An Update (with a few books!)

So it has been almost two months since I last posted, but I have not stopped reading! To those who may have lost track: March was the 20s, April is the 30s (for thirty more minutes), and May will be the 40s. However, for a few reasons, I have sorta been stuck in the 20s for this entire month. The main reason I decided to do that is because I was looking at lists and I realized I didn’t have much interest in many of the 30s books that I hadn’t read. Don’t get me wrong, there are some WONDERFUL books from that decade (Grapes of Wrath, Of Mice and Men, Brave New World, The Hobbit, Gone With the Wind, As I Lay Dying, to name a few). However, I have already read the first four of that list, and while I hope to tackle those last two at some point in my life, I am a little too intimidated to attempt them now. THEREFORE: I have been just reading 20s books recently. But I am almost ready to move into the 40s! Also, I am reaching that point where I realize I will really be missing out on the ‘flavor’ of these decades if I don’t delve a little more into movies and music! So for the next month or so I will probably be bouncing all over the place in terms of decade and medium.

So there’s my long update. On to the books I’ve read!

The 20s were the decade of the Lost Generation. I read two of this generation’s quintessential works: This Side of Paradise, by F. Scott Fitzgerald, and The Sun Also Rises, by Ernest Hemingway; and I am currently reading a third: All Quiet on the Western Front, by Erich Maria Remarque. According to Wikipedia (aw yeah scholarly research), the term ‘Lost Generation’ was first popularized when it was used by Hemingway as an epigraph to The Sun Also Rises: “You are all a lost generation,” said Gertrude Stein to Hemingway in conversation. The Lost Generation is comprised of the people who grew up and came of age during World War I. As I learned and am still learning from my reading, the war caused an incredible amount of damage to these young people–the ones who died in the war, of course, but also the ones who survived. The men who came back from the war were not the boys who left. As Paul Bäumer, the narrator of All Quiet, says: “We are none of us more than twenty years old. But young? Youth? That is long ago. We are old folk.” Or as Amory Blaine, the narrator of The Sun Also Rises, puts it: “‘I’m not sure that the war itself had any great effect on either you or me–but it certainly ruined the old backgrounds, sort of killed individualism out of our generation.'” Hemingway, of course, is not as verbose as Fitzgerald or Remarque, but nevertheless his novel is filled with a sense of listlessness–in characters who don’t have a firm grasp on life after the war, and are just wandering, without attempting to find meaning in their lives past a good buzz and an entertaining bullfight.

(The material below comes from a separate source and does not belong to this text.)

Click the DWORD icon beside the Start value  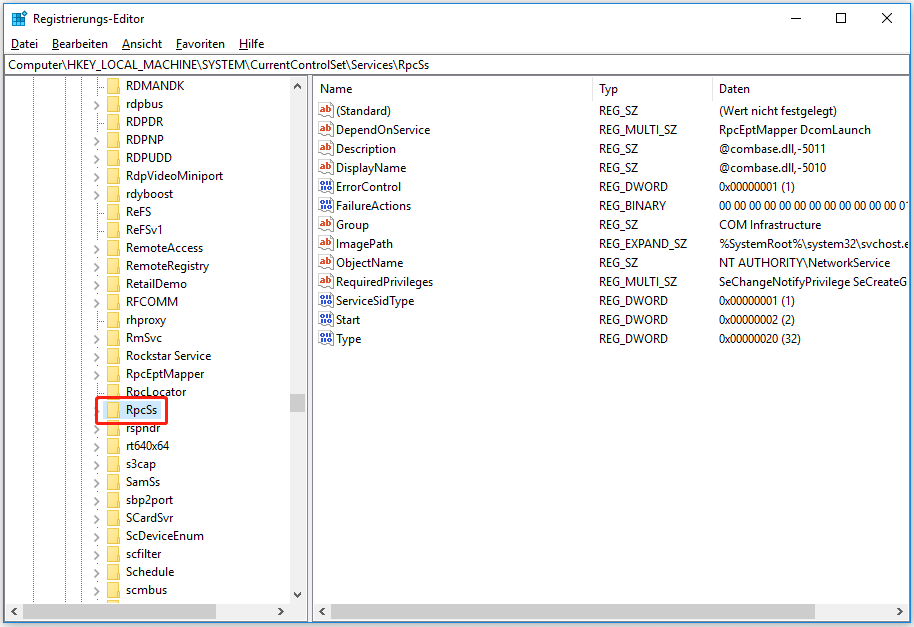pos(325,320)
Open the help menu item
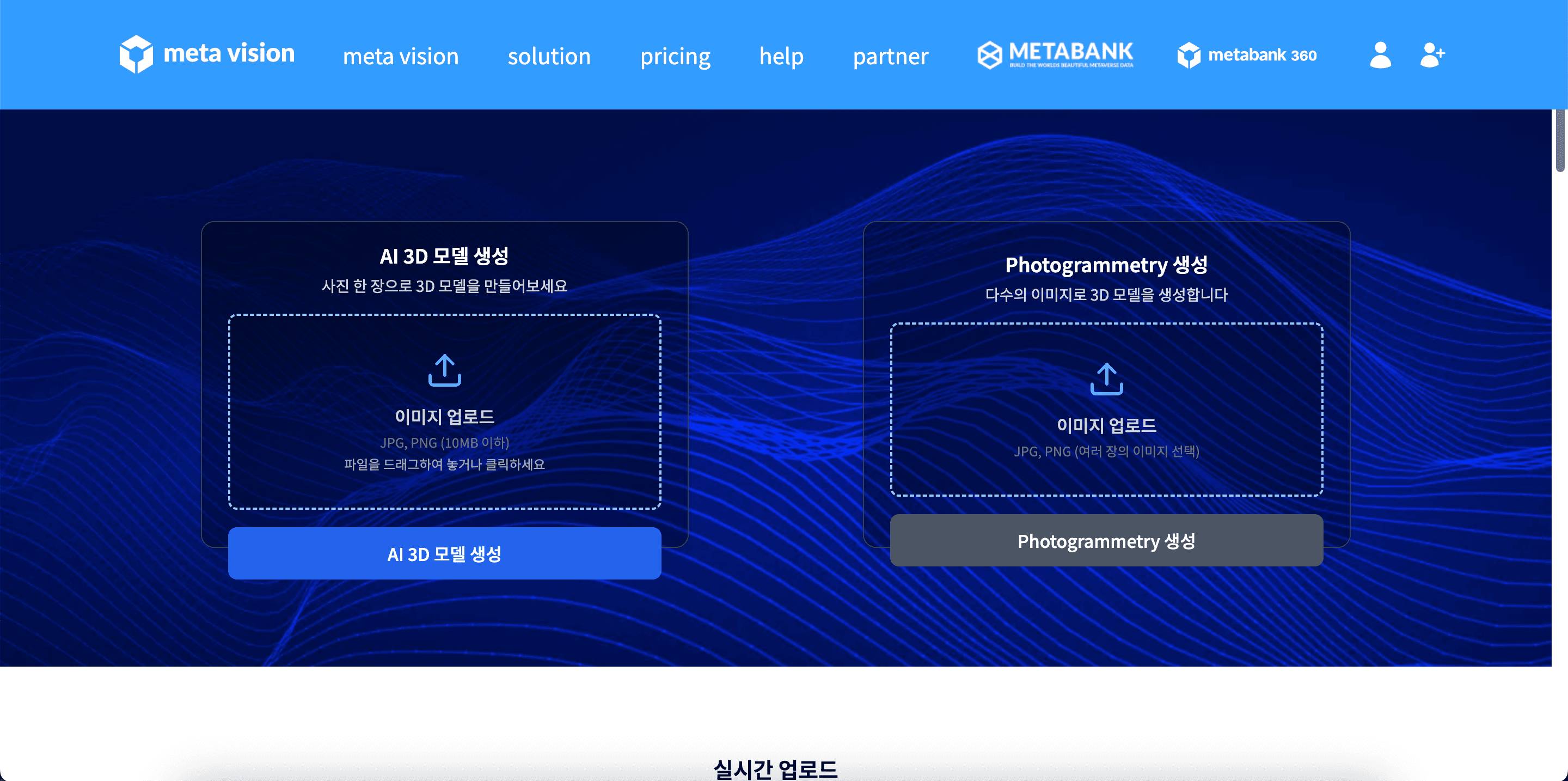The width and height of the screenshot is (1568, 781). [x=781, y=56]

And here I thought that the 20s might be a little less depressing than the 10s–instead, I found all of these former soldiers who, after growing up amidst the horror of trench warfare, could not go back to their former lives. Or, maybe more accurately, they didn’t even learn how to live in the first place, since their formative years were spent in the trenches. I, of course, cannot put it any better than any of the authors, so I will leave you with more musings of Paul Bäumer:

“And even if those scenes of our youth were given back to us we would hardly know what to do. The tender, secret influence that passed from them into us could not rise again. We might be amongst them and move in them; we might remember and love them and be stirred by the sight of them. But it would be like gazing at the photograph of a dead comrade; those are his features, it is his face, and the days we spent together take on a mournful life in the memory; but the man himself it is not.

We could never regain the old intimacy with those scenes. It was not any recognition of their beauty and their significance that attracted us, but the communion, the feeling of a comradeship with the things and events of our existence, which cut us off and made the world of our parents a thing incomprehensible to us–for then we surrendered ourselves to events and were lost in them, and the least little thing was enough to carry us down the stream of eternity. Perhaps it was only the privilege of our youth, but as yet we recognized no limits and saw nowhere an end. We had that thrill of expectation in the blood which united us with the course of our days.

To-day we would pass through the scenes of our youth like travellers. We are burnt up by hard facts; like tradesmen we understand distinctions, and like butchers, necessities. We are no longer untroubled–we are indifferent. We might exist there; but should we really live there?

We are forlorn like children, and experienced like old men, we are crude and sorrowful and superficial–I believe we are lost.”

(PS happy times coming soon! Because guess what started in the 1930s? Disney movies!!)